Friday, October 28, 2011

Scott Olsen's War Is Just Beginning -- Here in Amerika


My Teapot neighbors tell me I must "Support Our Troops" because they are fighting to preserve our freedoms.

Among those freedoms are citizens' absolute right to peaceable assembly for redress of grievances, and freedom of speech.

Scott Olsen went to Iraq as one of Our Troops and when he returned home to Oakland, CA, he exercised those rights, joining the Occupy Oakland demonstrators.

Today, however, Scott Olsen cannot speak at all.  Shot in the forehead with a "non-lethal" police projectile, he is in an Oakland hospital for treatment of a skull fracture. "He cannot talk , and that is because the fracture is right on the speech center of his brain," said Keith Shannon, a friend who served beside him in Iraq.

And so in exercising a right he fought for, he has lost the power to exercise it again because of a single act of police brutality. There have been many such acts since the Occupy movement grew beyond anyone's expectations. It is a symptom of our national malaise that this is the normal response to spontaneous mass expressions of citizen dissent.  When the "dissent" is manufactured, funded by Koch Brothers filthy lucre, it is tolerated even if its lemmings carry fire arms into public political meetings.  Go figure.

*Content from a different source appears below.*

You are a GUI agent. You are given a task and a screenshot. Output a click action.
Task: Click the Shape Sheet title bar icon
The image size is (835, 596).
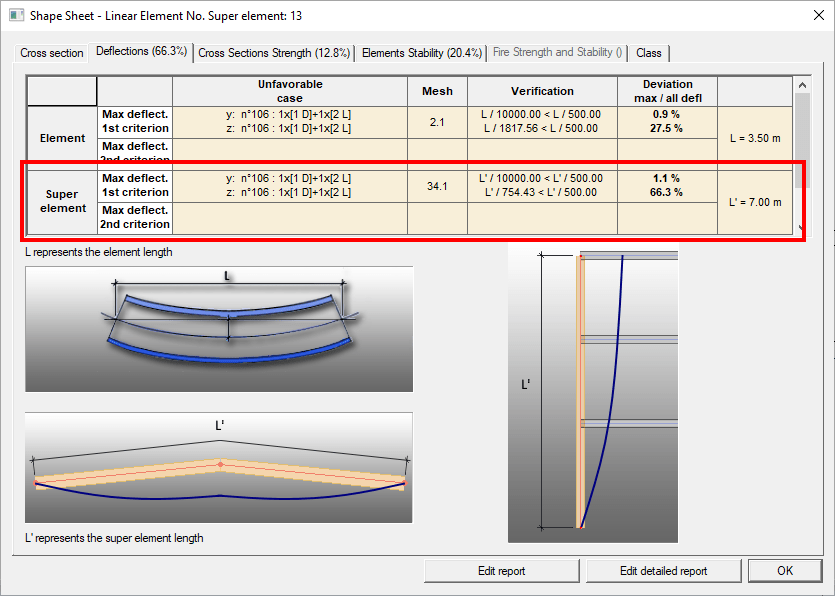click(x=15, y=16)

The 92-year-old icon of modern American citizen action, Pete Seger, gave Occupy his imprimatur earlier this week, hobbling into Liberty Plaza in New York with the aid of two canes and the folk singer Arlo Guthrie, Woody's son. There's no way of counting the number of times Pete and Arlo have sung Woody's "This Land is Our Land, This Land is Your Land. . .," a hymn to the oppressed workers, farmers and foreclosed of the United States.  The song tells us what the union movement was about, what the civil rights movement was about, what the anti-war movements were about, and what Occupy is about.

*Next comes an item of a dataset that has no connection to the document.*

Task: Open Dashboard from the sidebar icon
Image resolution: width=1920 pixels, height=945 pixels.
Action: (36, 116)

It's about the common man, made stronger by coming together in public places, demanding to take back his "Land" and all of the rights it confers upon its citizens, including the right that was violently taken away from Scott Olsen.

Each time the common man rallies to regain his rights, he faces bigger odds, stronger forces of repression, angrier backlash from the privileged few who have put him down. Somehow he rises again and again and again -- whether in Europe, Asia, the Antipodes, Africa, South America or the former United States of America.

If Scott Olsen is unable to return to the public squares, ten more will rise to take his place, to demand justice in his name.

Perhaps, even as their numbers grow, they will not succeed.  Money, Bill Moyers once wrote, fights hard.  And it fights dirty.

Bullets to the forehead, even "non-lethal" ones, are dirty fighting.  Koch money can buy lots of bullets, and buy off lots of bullies to use them on common folk exercising their rights to assembly, redress and free speech.

Whose land is it?  The one per cent?  Or the 99 per cent?

Pete and Arlo know. Scott Olsen thought he knew, too.